"De qui parle-t-on? D'une femme parfaite, dévouée à ses enfants. Une sainte depuis 14 ans. Haa, on dira qu'elle a bien doublé ou triplé.. Bah, vous savez, j'ai doublé à trois reprises, alors..."
Et l'avocat bruxellois de poursuivre: "Pour les enfants, pour elle, il faut trouver une réponse. Nous sommes ici pour rendre une justice personnelle, à cette femme. Qu'on dise ici ce qu'est la réalité, qu'on croit Geneviève ou pas. Elle n'a aucune raison de vous manipuler."

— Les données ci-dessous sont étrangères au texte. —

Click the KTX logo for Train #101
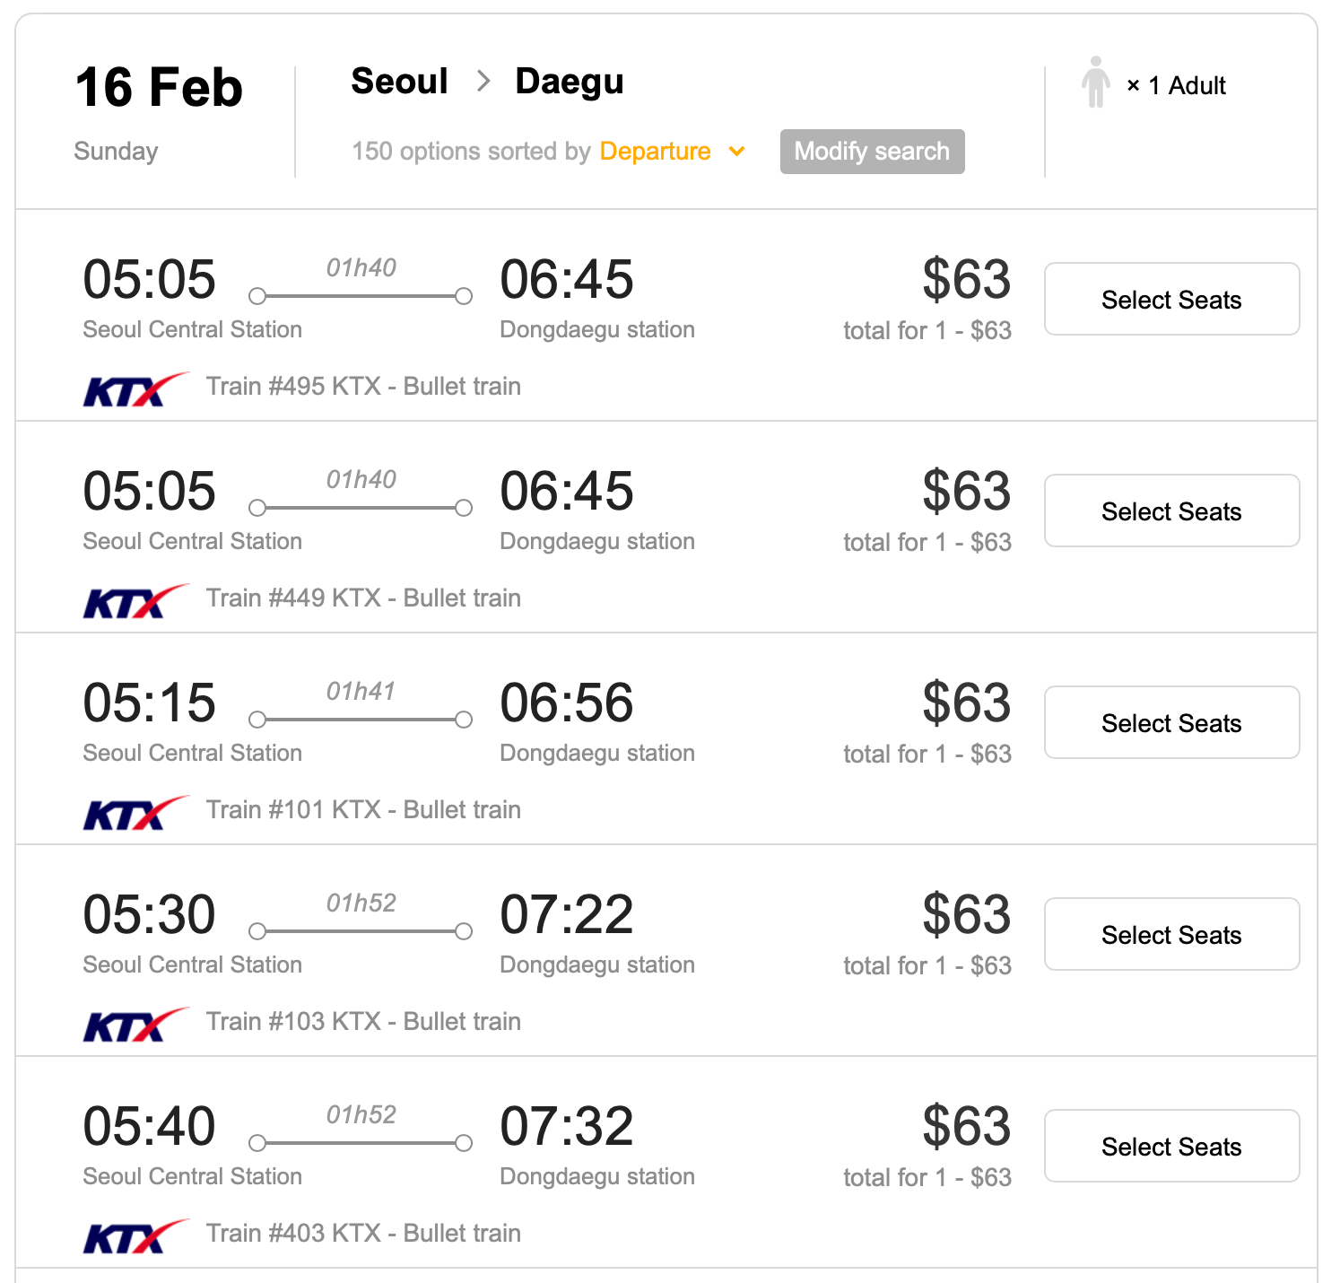The image size is (1340, 1283). (135, 812)

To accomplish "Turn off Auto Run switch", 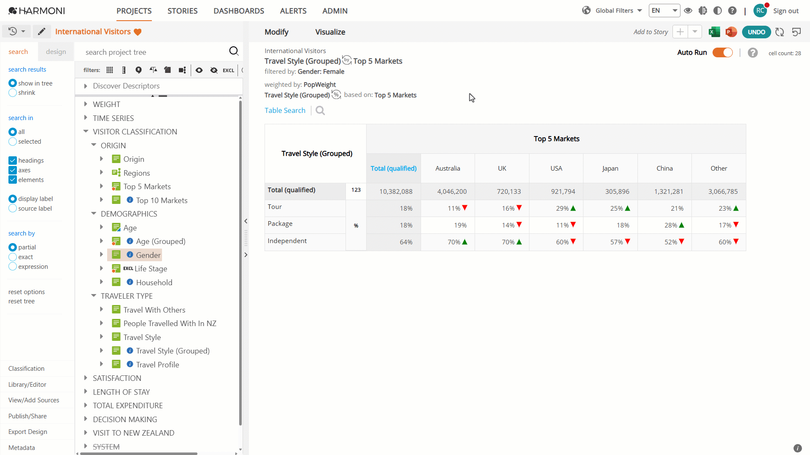I will [x=723, y=52].
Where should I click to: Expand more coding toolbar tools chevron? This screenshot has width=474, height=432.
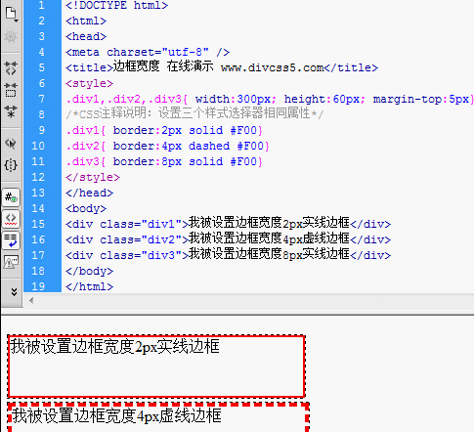[14, 291]
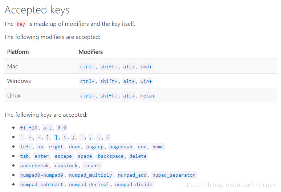Viewport: 281px width, 192px height.
Task: Click the 'f1-f19' key code
Action: coord(29,128)
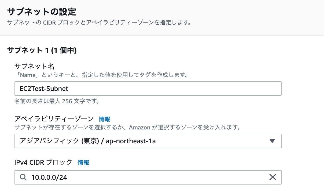The width and height of the screenshot is (324, 192).
Task: Expand the availability zone dropdown arrow
Action: 272,141
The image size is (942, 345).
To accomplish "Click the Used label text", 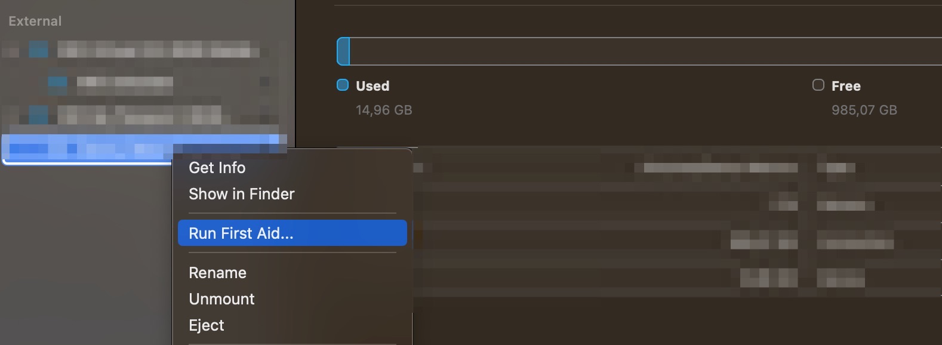I will tap(373, 86).
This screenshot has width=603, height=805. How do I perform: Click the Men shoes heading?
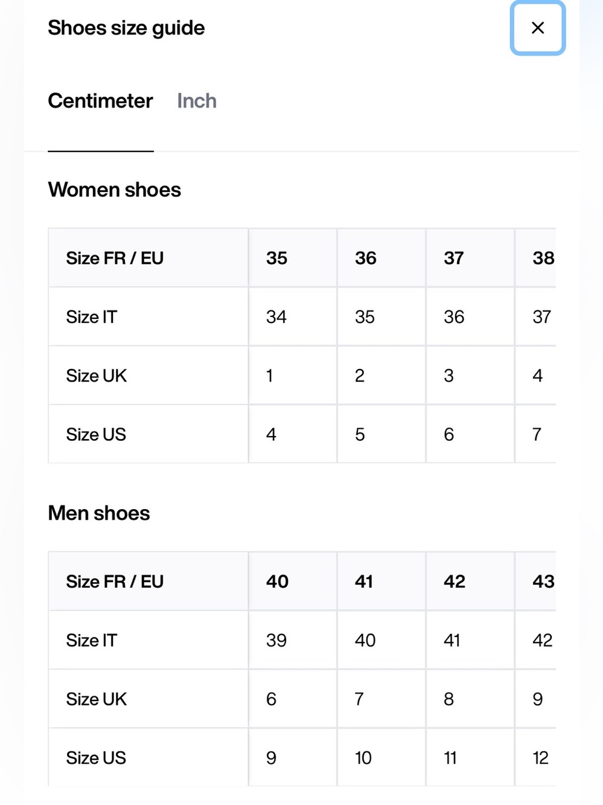point(99,513)
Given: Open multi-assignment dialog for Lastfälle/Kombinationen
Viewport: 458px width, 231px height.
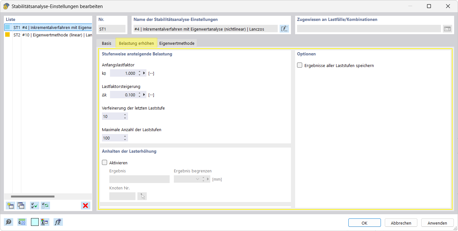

"Nous savons que les mères de famille sont plus propices au burn out. L'épuisement physique et émotionnel sont les premiers signes d'un burn out. Un corps épuisé va entraîner, tôt ou tard, l'esprit avec lui. Une mère de famille donnera toujours le meilleur d'elle même jusqu'à en arriver et dépasser jusqu'à ces limites. Et lorsque les limites sont depuis longtemps dépassées, on en arrive à l'impensable, l'inconcevable, l'irréparable. Comment une sainte, la mère modèle qui joue du violon, qui tombe quasi dans les pommes quand on opère sa fille le matin même, qui a fait des tomates au thon à midi à ses enfants, a pu commettre ce qu'elle a fait? "
"On est trois. Lhermitte/Moqadem/Schaar, soit A, B, et C. C paie, B est heureux et A subit. A c'est Geneviève Lhermitte, une mère au foyer qui trime, liée à un boulet en or... Pour B, Moqadem, tout est normal. C, Schaar, travaille comme une bête et assume les charges financières et a enfin la satisfaction d'avoir une famille. "C'est un peu comme un char romain. Deux chevaux: l'un c'est Schaar, l'autre c'est Geneviève Lhermitte. Celui qui conduit le char romain, tel un beau pilote comme on en voit dans Ben Hur: Moqadem. Et les deux chevaux, ils triment... Le pilote, lui, ne veut pas que ça cesse."
"Et pensez vous que le pilote de char allait laisser tomber son cheval de droite? Jamais..."
Les rapports d'expertise qui varient? " Les experts avaient un doute lorsqu'ils ont rédigé leur premier rapport... Il leur manquait quelque chose. Et bien, avec les 2 lettres du docteur Veldekens, il l'ont l'élément manquant. Vous les avez entendu: les symptômes relevés dans les lettres, surtout la seconde, présentent toutes les caractéristiques de quelqu'un qui doit être urgemment hospitalisé. On n'attend pas que l'avion revienne du Maroc avec le mari pour agir... Les experts ont été cohérents."
"Aujourd'hui madame Lhermitte veut être punie, elle le dit, mais ce n'est pas une raison pour ignorer le rapport des experts. Elle veut expier, oui, mais peut-être faut-il la soigner..."
"Si ce n'est pas une malade, alors pourquoi aurait-elle tué ses propres enfants? Où est le mobile? Si la réponse n'est pas là, alors le procès n'aura servi à rien, car on n'aura toujours pas la réponse au "pourquoi?"
"Enfin, si elle n'est pas folle, si elle est cette mère admirable, alors je regrette, on me pousse à plaider l'article 71.... Il n'y pas d'infraction si l'accusée agit sous une contrainte ou une force irrésistible. Si elle n'est pas malade, elle doit être acquittée. Si elle est malade, comme je le pense d'ailleurs, elle doit être soignée. "
Et Me Xavier de conclure en lisant un passage d'un texte écrit par Geneviève Lhermitte après les faits, où, après dire regretter son acte, elle réclame le pardon de ses enfants... Mon chagrin, c'est ma prison à vie, dit-elle encore."
"Il faut la soigner..." conclut Xavier Magnée.